ALl that said, what can we do as friends?? I listen, ask questions, support. I love the child and try so hard to engage with him. The info is there for the parents to see but I don't think they are ready yet.
Anonymous
The responses to this query seem a bit unhinged. This woman is absolutely my friend and I've spent enough time with her and her children to be confident about "my diagnosis." We've been friends for almost a year and I regularly see her for playdates and to get out of the house. I never mentioned anything to her until she brought it up TO ME after the preschool teacher mentioned it; in the back of my mind I always knew it would come up and when the teacher mentioned it I was surprised by her complete denial.

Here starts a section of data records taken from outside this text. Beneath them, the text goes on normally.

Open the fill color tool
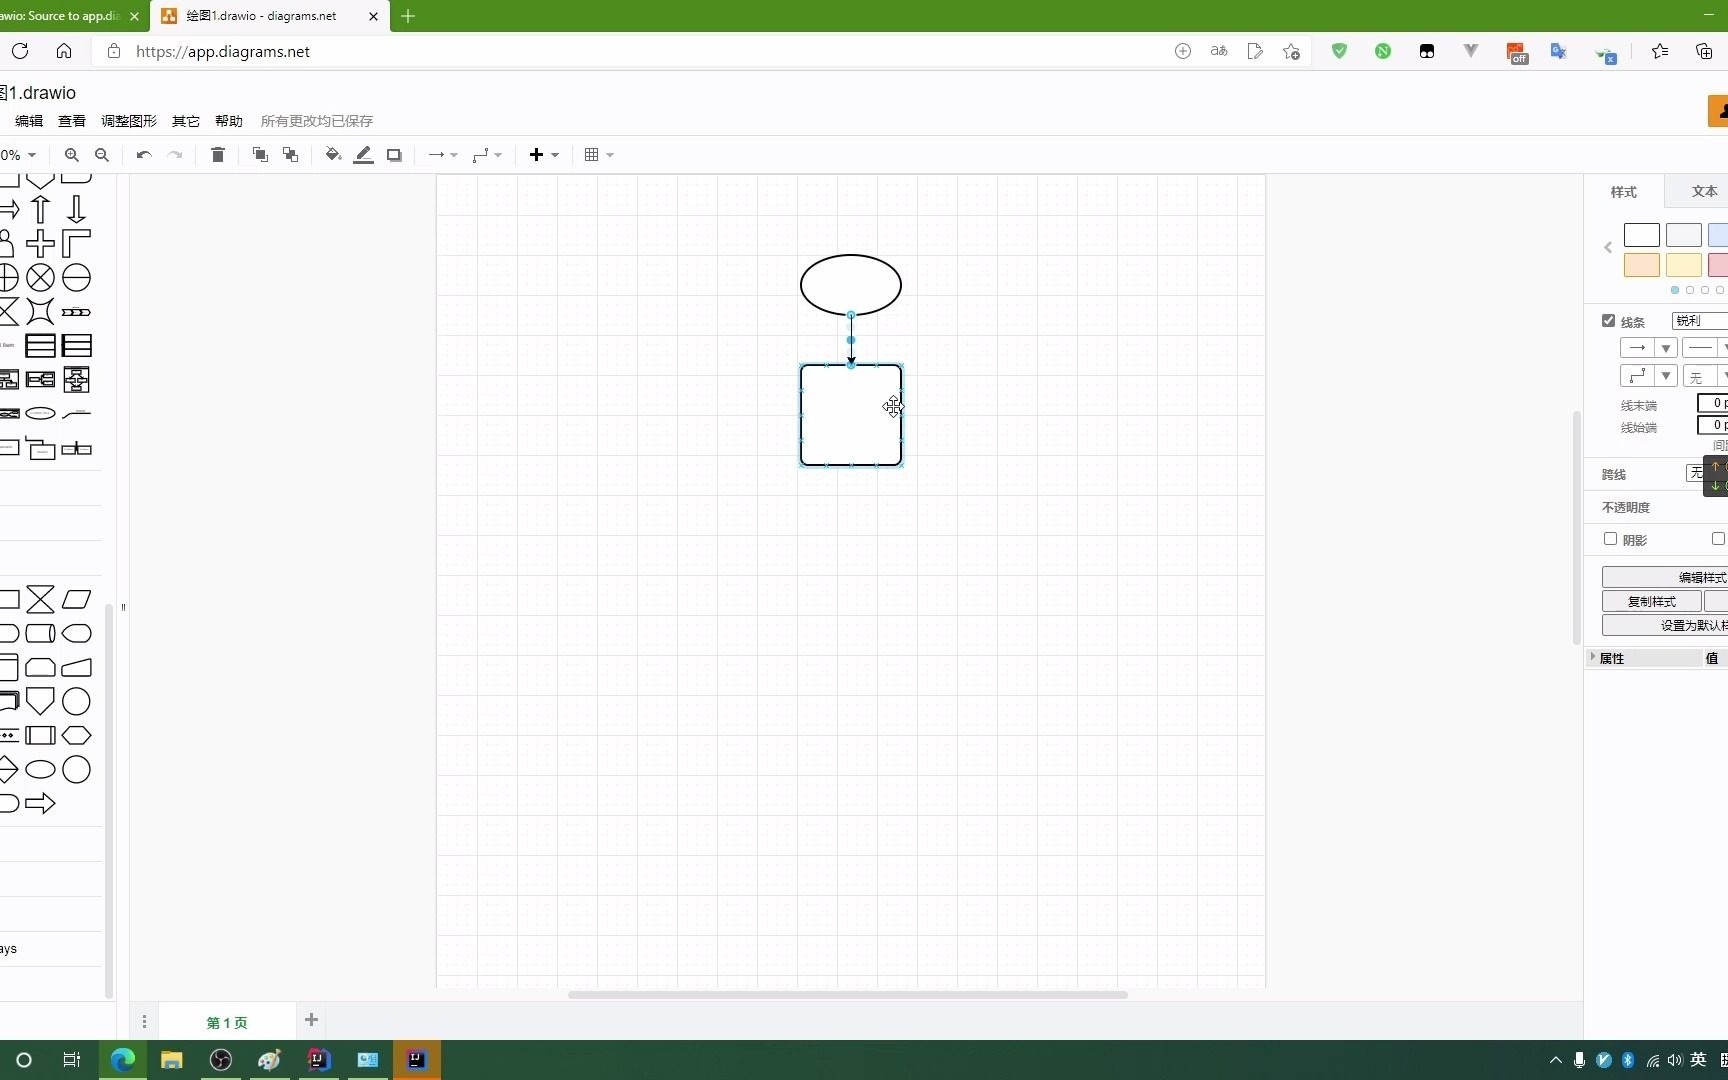1728x1080 pixels. point(333,155)
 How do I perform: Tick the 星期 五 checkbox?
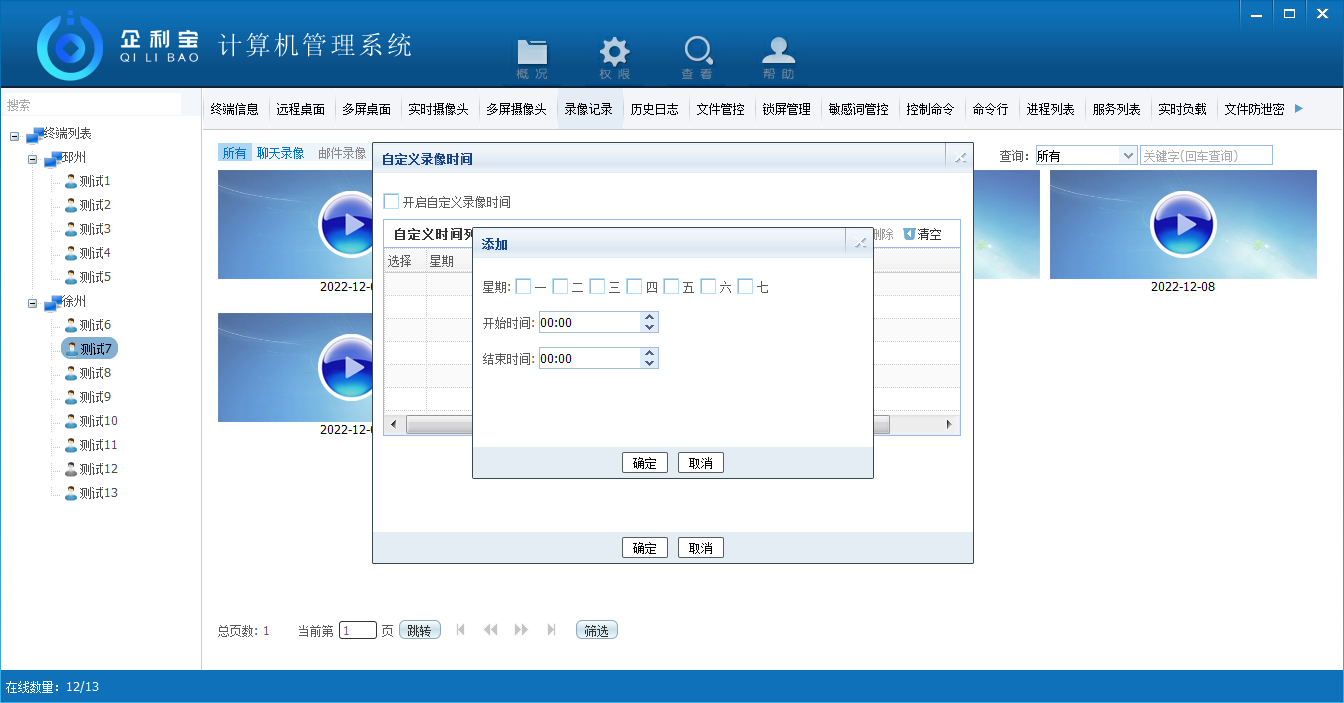coord(671,287)
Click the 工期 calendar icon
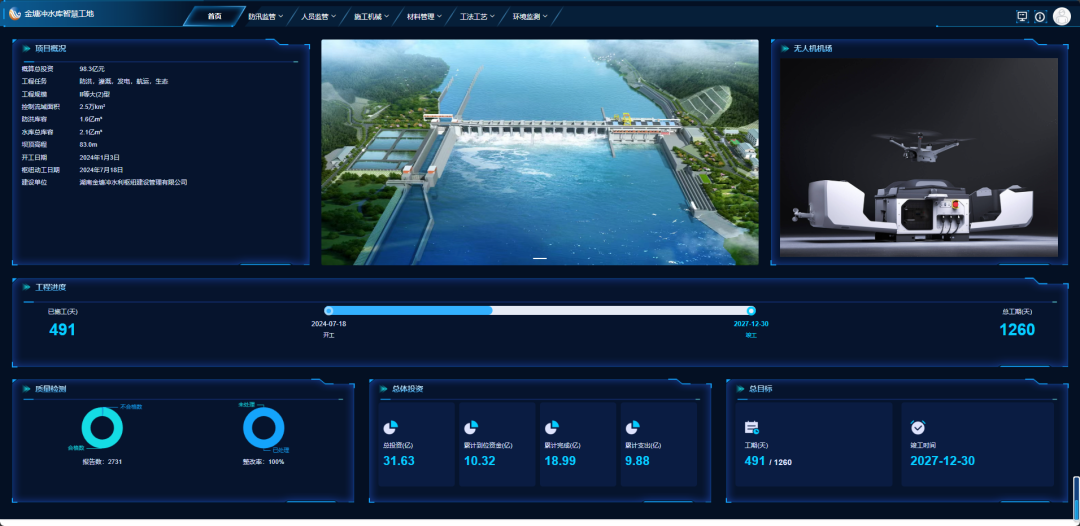This screenshot has height=526, width=1080. pos(752,427)
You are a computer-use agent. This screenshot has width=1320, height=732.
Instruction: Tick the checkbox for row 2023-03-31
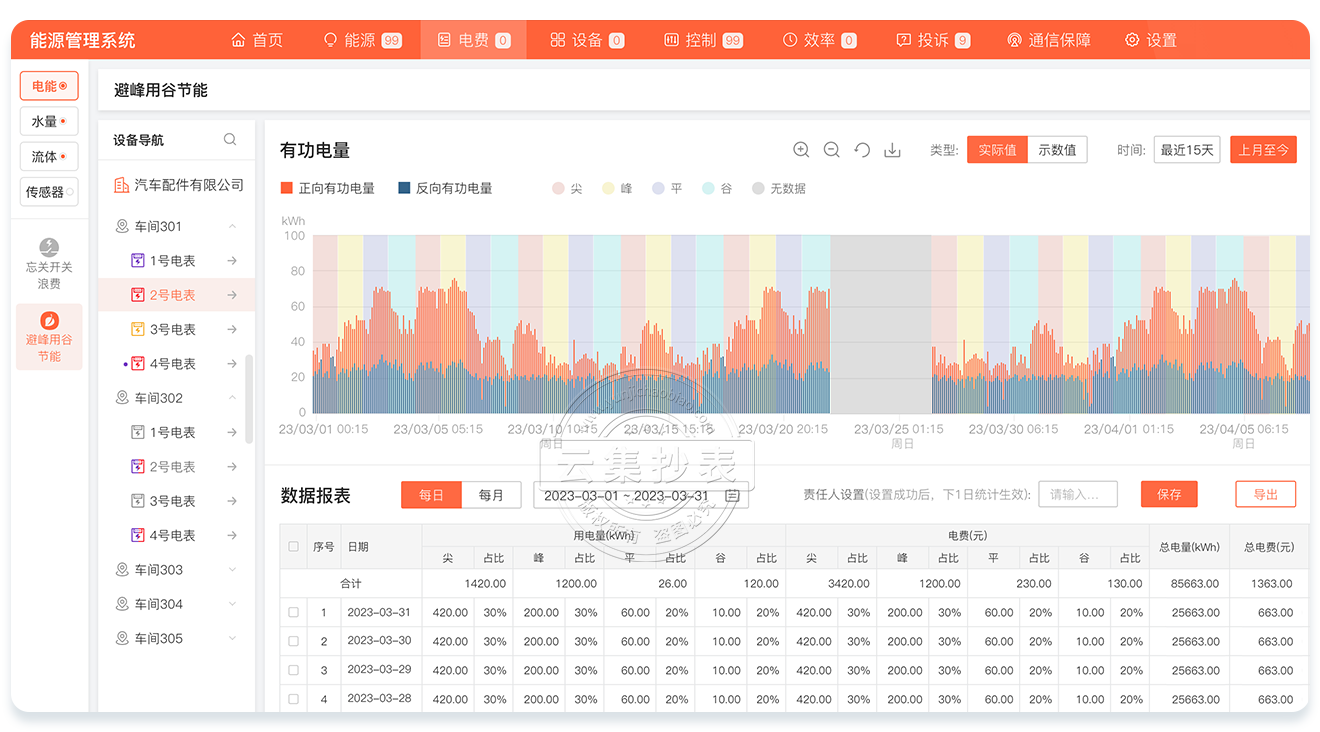coord(294,612)
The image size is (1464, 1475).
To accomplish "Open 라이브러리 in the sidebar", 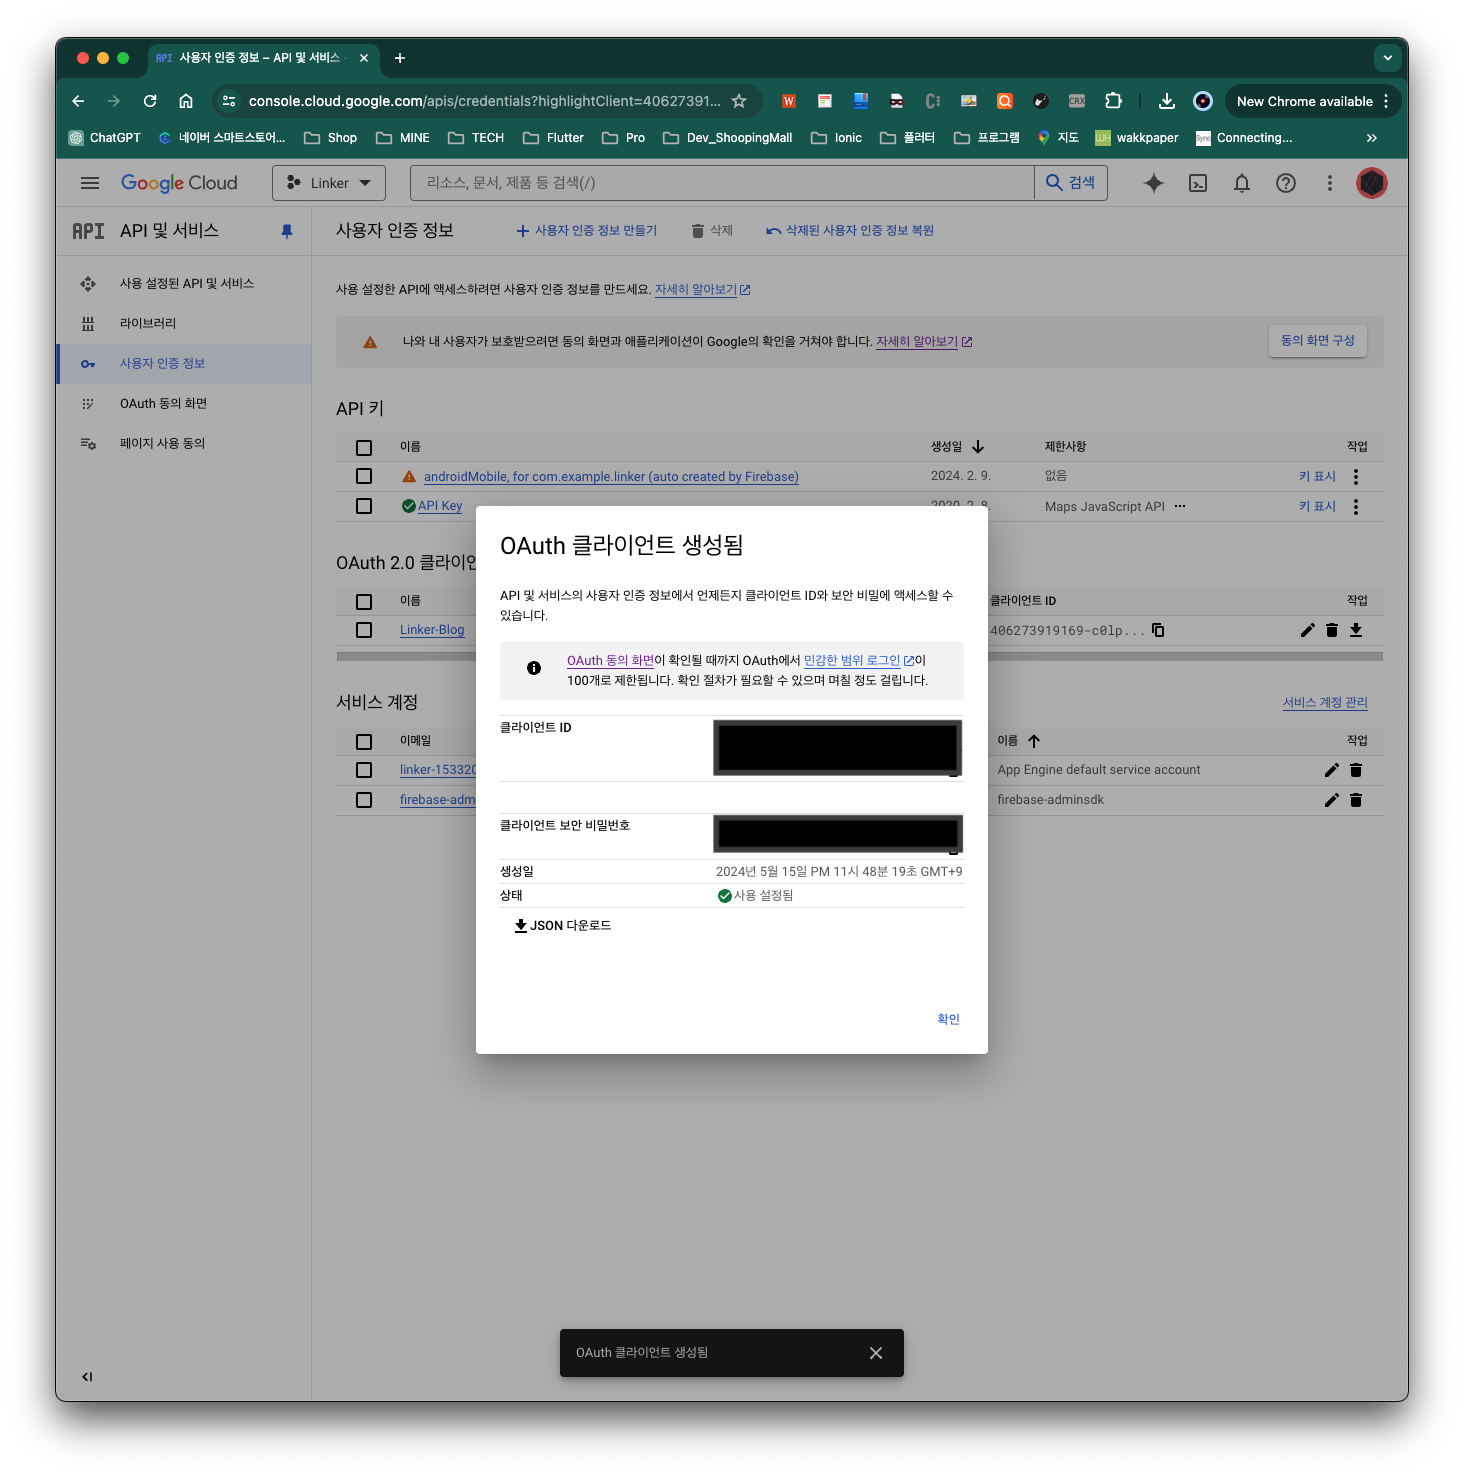I will [x=148, y=324].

I'm sorry, but the other adults around a child DO have a duty to them, to a certain extent. I'm not going to mention it to her unless she brings it up first but I was a little surprised when this other preschool apparently had no issue with them and their obvious developmental disorder. I just got the vibe that the school wanted their money and would flag the issue later, after the check cleared.
Anonymous
Anonymous wrote:
Anonymous wrote:Honestly, you aren't a friend and leave them alone. Don't go diagnosing other people's kids. Reality is if they are high functioning, not much can be done, if they don't need ST or OT. You suggested an evaluation, she declined. She may also have them in services and just isn't telling you as she doesn't want your input.


+100


You're wrong about this. High functioning ASD kids actually show the most long term gains with ABA. But you're probably one of those people who think ABA is "offensive."
Anonymous
Anonymous wrote:Mind your own business. You sound like deep down you don’t like your friend, and you have some need for her to admit there’s something “wrong” with her kids.


+1 You sound horrible OP. You have no idea what is actually going on with those children and what your friend has or has not done to get them evaluated.